N-ERGIE, a subsidiary of Stadtwerke Nürnberg, informed FOCUS online on request: “We feel that the delay in payment has increased, although from our point of view these are still the aftermath of the pandemic. We are currently unable to make any forecast as to how the situation will develop.” However, it is to be feared that there will be a further increase in receivables from energy supply. “The entire industry is expecting increased payment defaults.”
In the case of electricity in particular, the municipal utilities in Germany are also expecting a significant price increase of 60 percent in the coming year. A VKU spokesman for the Neue Osnabrücker Zeitung said a few days ago that end customers would have to pay “currently between 30 and 60 percent” more for gas than they did before the Ukraine war. But there are also municipal utilities that “have to more than double their prices, sometimes even more”. And it is foreseeable that this development will continue into the coming year “and could possibly intensify again”.
According to the statement, MVV Energie AG from Mannheim also assumes that consumers will certainly face further financial challenges in the coming months. The Stadtwerke München (SWM) says: “So far we have not felt any major payment defaults, even if we suspect that this will happen in the future. We are preparing accordingly and are emphatically encouraging our customers to adjust their advance payments now.”
Energy expert Schlossarczyk assesses the risk of insolvency for the municipal utility itself as low. The interest of politicians in supporting their municipal energy suppliers is too great, if only for reasons of municipal services of general interest. But what happens vice versa with customers if their money is no longer enough to pay the bill in the current situation? Do the municipal utilities then simply turn off electricity and gas?
Simply not – and not immediately either. “Should it be a one-off payment problem, N-ERGIE will accommodate its customers with an installment plan,” says the Nuremberg municipal utility subsidiary. However, if the payment difficulties persisted, the only alternative at the moment was to apply for appropriate support services from the job center or the responsible social authority.
“If there are any blocks, these will be carried out according to the framework conditions specified by the legislator,” N-ERGIE continues. “Basically, every blocking is preceded by a long and legally defined process.”

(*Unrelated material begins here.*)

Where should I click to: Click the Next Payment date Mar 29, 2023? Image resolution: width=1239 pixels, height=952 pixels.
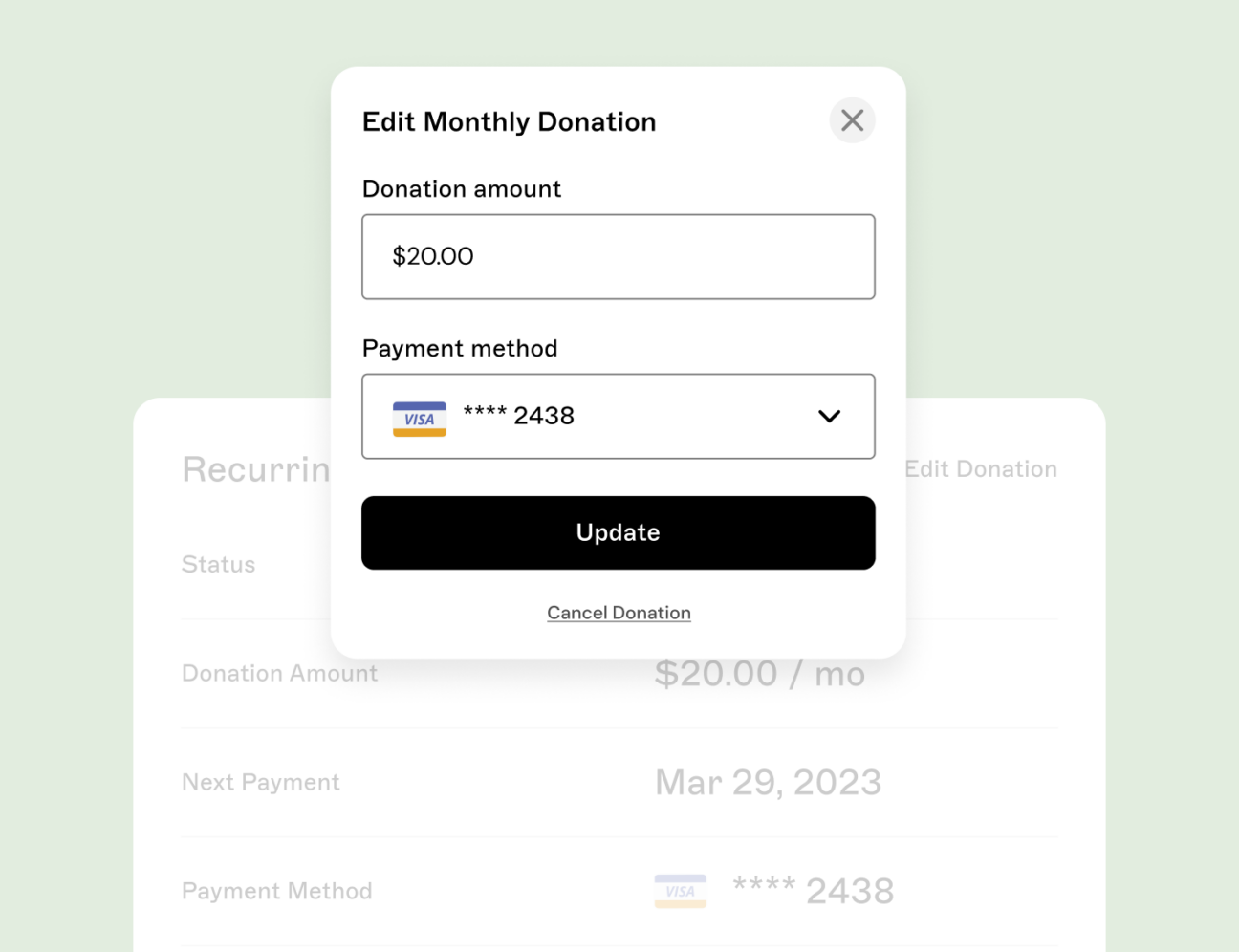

MVV Energie in Mannheim also offers customers installment payments and deferrals. “We see a ban as a last resort that we are trying to avoid,” the company said.
In Munich, the municipal utilities intensified their energy-saving advice for low-income households some time ago, “so as not to let things get that far in the first place”, as the company reports. This is free of charge and, in addition to well-founded energy saving advice, includes an energy saving starter package and individual tariff advice.
“We are also providing an aid fund of 20 million euros, which is intended to specifically help those people most affected by the rising prices,” says Stadtwerke München. Funds like this have meanwhile been set up by a number of other municipal utilities in Germany.
So everything good? Not at all. The municipal energy suppliers are already warning against actually switching on the large number of recently purchased fan heaters on cold winter days in order to save on gas costs. For example, Stadtwerke München points out that direct electric heating is not only the more expensive heating option due to the electricity prices, but also harbors the risk of the power grids being overloaded and local power failures occurring as a result. “That’s why we – like many other utilities and network operators – strongly advise against using them.”